Speeding Up Collatz Iteration With Inline Assembly

I’ve recently had the terrible idea to start looking at the Collatz Conjecture on a hunch there may be an interesting equivalent statement in proof theory. While looking though the Wikipedia article I found an elegant algorithm that finds Collatz sequences for odd numbers represented as binary strings. The part about repeatedly dividing by two caught my eye, and the whole thing looked like a fun optimization exercise to see if I could beat a C compiler for once.

Note

I am not the first person to come up with this optimization, after writing I found this post on stackoverflow where a user named EOF points out the same optimization I did using the BSF instruction, and I’m sure the writers of the serious Collatz search programs are using even more advanced solutions. This post is a purely a fun record of my own optimization.

Collatz Iteration Link to heading

The following is a simple Collatz iteration function that given any number n will return the length of n’s Collatz sequence. The actual number of iterations is irrelevant, we really just care that n eventually reaches 1, and how quickly this happens (faster is better). If n did not reach 1 the program would enter an infinite loop and we would have successfully solved the Collatz conjecture. This is however impossible as every single unsigned long (64 bit representable) number has already been experimentally verified to reach 1.

int collatzBasic(unsigned long n){
    int rv = 0;
    for(;n!=1; rv++){
        n = n % 2 ? 3 * n + 1 : n / 2; 
    }
    return rv;
}

One common optimization is to use a a shortcut version of the Collatz function based on parity results that converges faster by immediately dividing the odd case by 2.

int collatzShortcut(unsigned long n){
    int rv = 0;
    for(;n!=1; rv++){
        n = n % 2 ? (3 * n + 1) / 2 : n / 2; 
    }
    return rv;
}

Now for a bad implementation of Wikipedia algorithm for odd numbers. Why divide by two once when you can spam it until you cant any more?

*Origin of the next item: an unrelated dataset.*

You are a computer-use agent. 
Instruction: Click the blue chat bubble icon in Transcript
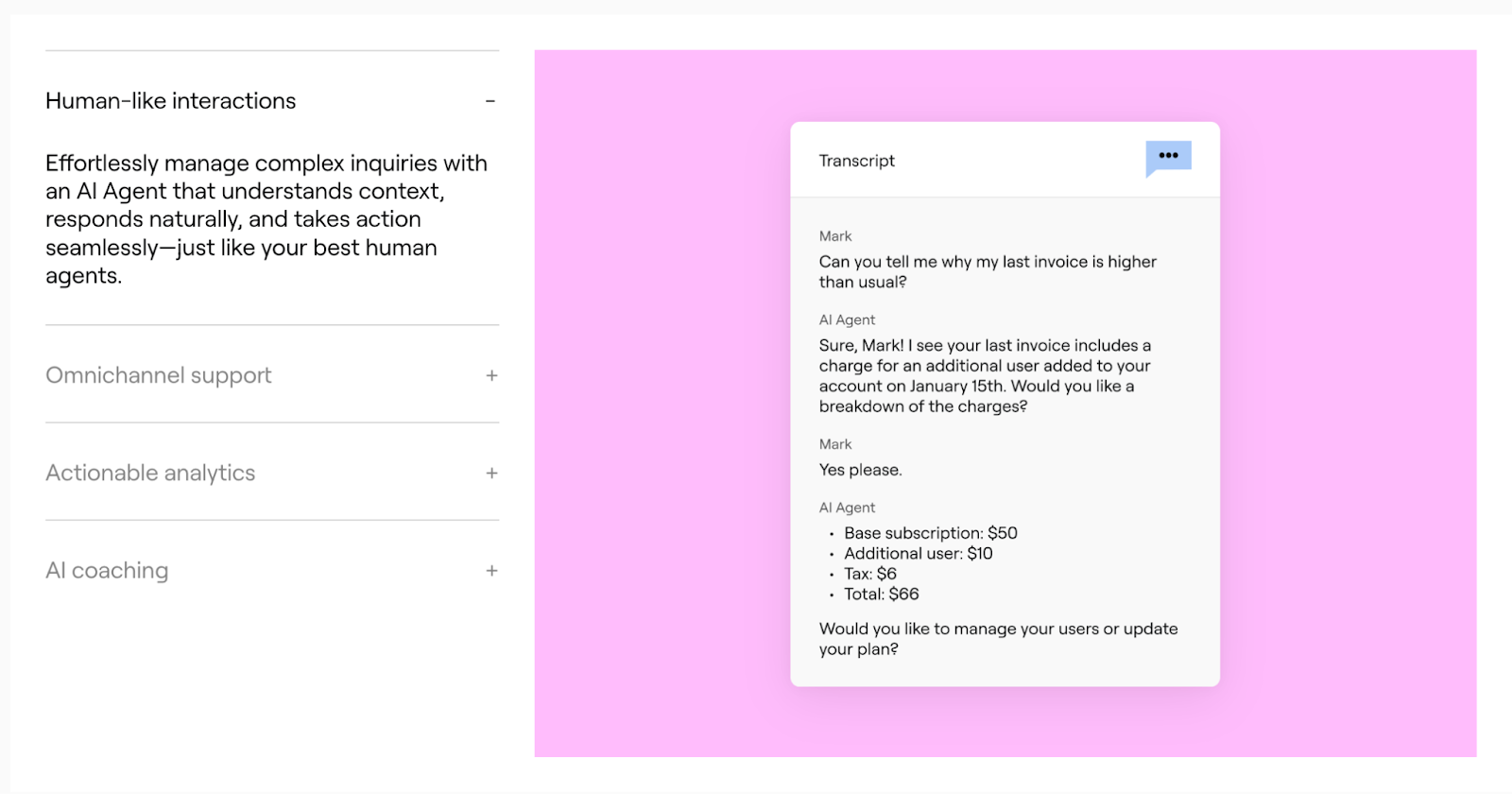1168,157

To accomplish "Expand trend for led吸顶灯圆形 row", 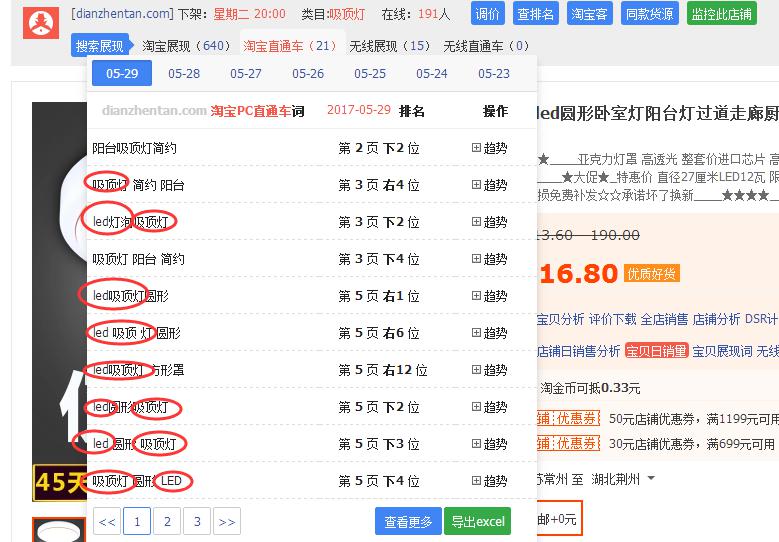I will tap(489, 296).
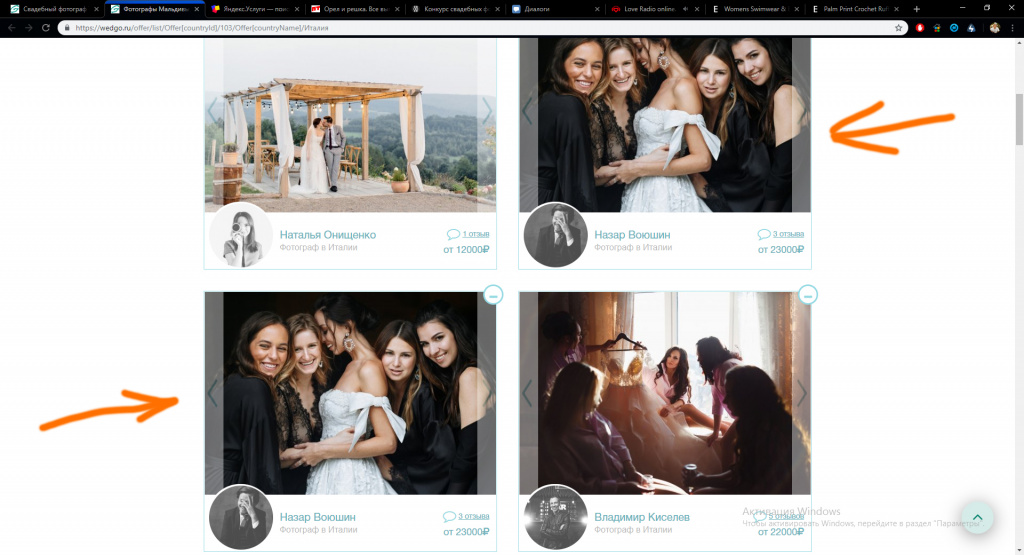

int collatzLoopCut(unsigned long n){
    int rv = 0;
    for(;n!=1; rv++){
        n = 3 * n + 1;
        while(n % 2 == 0){
            n = n / 2;
        }
    }
    return rv;
}

The insight here is that this repeated division by two is actually just throwing out all tailing zeros on the binary representation of n and that this can be done extremely efficiently with the right x86 assembly instructions. In particular BSF: the Bit Scan Forward instruction, which counts the number of trailing zeros, into a SHR : Shift Logical Right instruction to remove the trailing zeros.

int collatzLoopCutAsm(unsigned long n){
    unsigned long rv = 0;
    for(;n!=1; rv++){
        n = 3 * n + 1;
        asm(
            "bsfq %0, %%rcx \n"
            "shrq %%cl, %0 \n"
            : "=r"(n)
            : "r"(n)
            : "%rcx"
        );
    }
    return rv; 
}

Finally its time to test how much of an improvement this is. I add some benchmarking boilerplate where we count how long it takes to sum the lengths of the first half million Collatz sequences generated by odd numbers.

#define BENCH(C){\
    unsigned long cycles = 0;\
    clock_t s = clock();\
    for(unsigned long i = 1; i < 1000000; i+=2)\
        cycles += C(i);\
    double e = (double)(clock() - s) / CLOCKS_PER_SEC;\
    printf("%s, %ld cycles, %lf secs\n", #C, cycles, e);\
}

int main(){
    BENCH(collatzBasic)
    BENCH(collatzShortcut)
    BENCH(collatzLoopCut)
    BENCH(collatzLoopCutAsm)
}

Compiling on my hardware using GCC at various optimization levels, I did 5 runs and took the lowest run-time for each value.

Algo	O0	O1	O2	O3
collatzBasic	0.104199	0.161694	0.114190	0.101471
collatzShortcut	0.095399	0.082176	0.085050	0.088420
collatzLoopCut	0.086829	0.093545	0.083542	0.081439
collatzLoopCutAsm	0.060716	0.036049	0.038896	0.035135

It should be clear that using the inline assembly substantially outperforms not using it even when the compiler is trying as hard as it can to optimize.

Note

Per johnfound on Stack Overflow regarding a variant of this problem:

The human always can make the code better than the compiler can, and this particular situation is a good illustration of this claim.

While I find this claim to be perhaps overstated, I think this is a good case study that if you know what you’re doing, inline assembly can be quite a tool.